European governments will continue to be immune from legal challenge even when they are in clear violation of environmental law, specialist lawyers said today in response to proposals by the European Commission to enable public authorities to be challenged more easily.
In a legislative proposal, the commission said non-governmental organisations play a ‘crucial advocacy role’ for the environment. ‘This implies that, under certain conditions, they should have the right to seek the review of decisions taken by public authorities on the grounds that these contravene environmental laws,’ it said.
The commission proposes amending the Aarhus Regulation – a law intended to ensure EU decisions that may breach environmental laws can be challenged under the 1998 Aarhus Convention – to give NGOs more ways to seek administrative review. It is intended to strengthen the EU’s system of access to justice in environmental matters and improve transparency.

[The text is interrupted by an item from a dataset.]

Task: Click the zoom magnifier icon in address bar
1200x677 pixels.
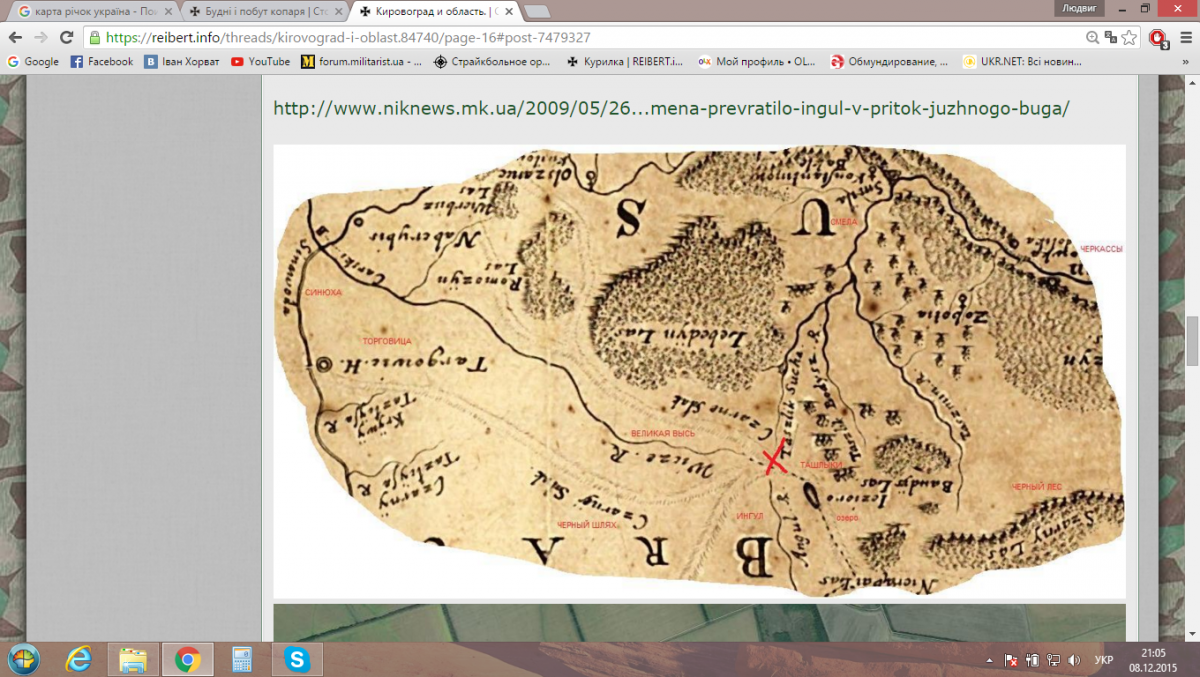Action: coord(1092,37)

‘The proposal broadens the possibilities currently available to NGOs to seek administrative review. Whereas currently an administrative review can only be requested for acts of “individual scope” (acts which are directly addressed to a person or where the person affected can be distinguished individually), in the future NGOs will also be able to request review of administrative acts of “general scope”,’ the document states.
The commission’s proposal is now to be negotiated and considered by the European Parliament and the Council.

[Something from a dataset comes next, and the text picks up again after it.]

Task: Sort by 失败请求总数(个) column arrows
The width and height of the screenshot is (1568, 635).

However, specialist lawyers have said the recommendations do not go far enough.
Environmental law specialist ClientEarth said while the proposal is ‘an important first step’ to correct an imbalance in access to justice to protect the environment, many issues remain unaddressed.
ClientEarth’s head of EU affairs, Anaïs Berthier said: ‘This is a long overdue proposal, which goes some way towards levelling a playing field which is heavily sloped in favour of industry’s interest – to the detriment of our health and the environment.
‘However, it is disappointing that the commission did not make a proposal that fulfils even the minimum requirements of the Aarhus Convention. If the current proposal is not improved by the co-legislators, many decisions will remain unchallengeable, even if they clearly violate environmental law.’
Csaba Kiss, coordinator of Justice and Environment, the European network of environmental law NGOs, added: 'The internal review mechanism has so far failed to ensure fair and effective legal remedies for EU law breaking. This proposal offers much of the same but just opens it up to a larger number of EU acts. It is clear that the Commission has failed to fully live up to the task they set for themselves when they published the European Green Deal, which was supposed to "improve access to administrative and judicial review at EU level for citizens and NGOs".'
The Aarhus Convention, which requires governments to provide inexpensive procedures for challenging decisions that could damage the environment, was ratified by the UK in 2005.